3
votes

I have the following code in a clj (clojure) namespace.

(ns project.clojure.clojurescript-macros)

(def trace-history (atom []))

; hmm, you could run out of memory on recursive functions here?
; Fortunately functions aren't actually recursive in clojure. :]
(defmacro push-args [name args]
  `(swap! trace-history
     (fn [stack#]
       (conj stack# [~name (zipmap ~(vec (map str args)) ~args)]))))

(push-args :hello [:a :b :c])

within another cljs (clojurescript) namespace, I have the following

(ns project.clojurescript.user   
  (:require-macros [project.clojure.clojurescript-macros :as c]))

(c/push-args :hello [:a :b :c])

I compile my clojurescript code, and open it in my browser, Unfortunately, I get the following error.

Uncaught TypeError: Cannot read property 'trace_history' of undefined main.js:22348
(anonymous function)                                                  main.js:22348

Looking at line 22348 in my compiled clojurescipt code, I see the following.

cljs.core.swap_BANG_.call(null, project.clojure.trace_history, function(stack__6402__auto__) {
  return cljs.core.conj.call(null, stack__6402__auto__, 
    cljs.core.PersistentVector.fromArray(["\ufdd0'hello", 
      cljs.core.zipmap.call(null, 
        cljs.core.PersistentVector.fromArray([":a", ":b", ":c"], true),          
        cljs.core.PersistentVector.fromArray(["\ufdd0'a", "\ufdd0'b", "\ufdd0'c"], 
      true))], 
    true))
  });

The problem is that project.clojure.trace_history has not been defined anywhere in main.js . I understand what is wrong, but I am unsure as to how I might fix it. I have tried out other solutions, such as putting trace-history in a shared clojure file and putting trace history in a cljs file itself. None seem to work. Given that I want to have a shared global atom between all compilations of this macro, how can I do so in Clojurescript?

1
Just curious, why is push-args a macro? I don't see it doing anything that a function couldn't do just as well with the same syntax, and macros are a lot harder to reason about, particularly in ClojureScript. - levand
In my code, args are actually the argument list passed to my custom defn macro (wich mostly just calls to defn). I am attempting to conj a [fx-name {map of fx-names arguments/values}] into the trace-history variable every time one of my custom defn functions is called (and pop the value off when the function is successfully run). Then, whenever a assertion fails, I can print the trace-history and hopefully diagnose why the assertion failed more easily. Similar to the debugger, but available whenever assertions are enabled. - Stephen Cagle

1 Answers

3
votes

An atom is run-time data, a macro is a compile-time construct. It doesn't really make sense for a macro to have a "shared global atom" - what your macro there does is compile to code which simply expects there to be a symbol called trace-history in the current NS.

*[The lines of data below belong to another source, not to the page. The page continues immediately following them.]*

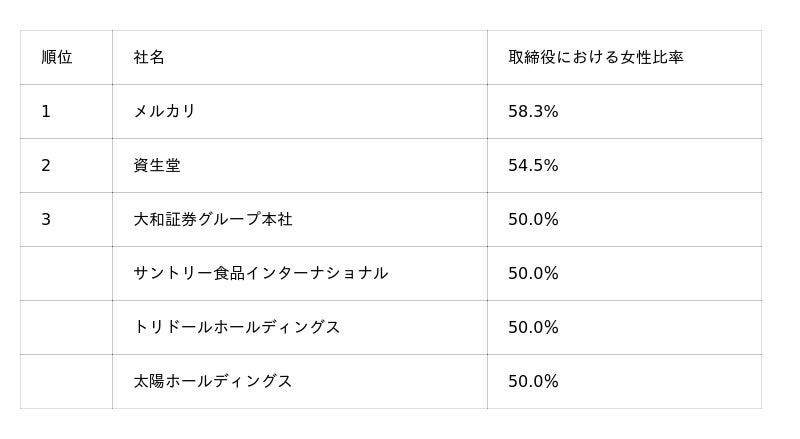Click the empty rank cell beside 太陽ホールディングス
This screenshot has height=439, width=800.
coord(66,382)
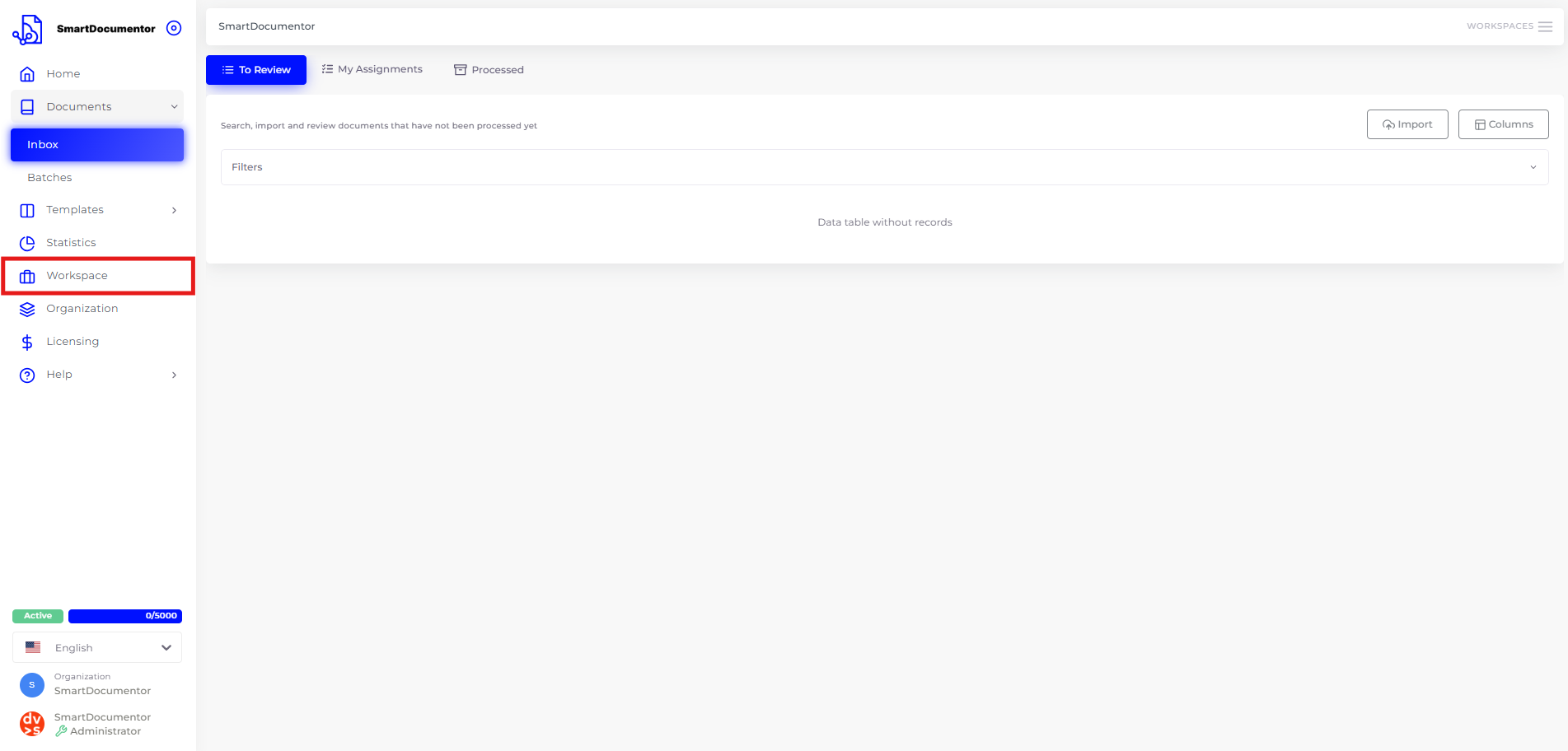Expand the Help submenu arrow
Viewport: 1568px width, 751px height.
tap(174, 375)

If you simply want to write common code which can use an atom, then you should write it such that can take the atom as an argument rather than assuming its existence via a hardcoded symbol name.

If you mean you want the same atom's value to be available to you on both the client and server of a Clojure+ClojureScript application, you'll need to write your own code to coordinate the value via Ajax calls... that's not something built in to the language.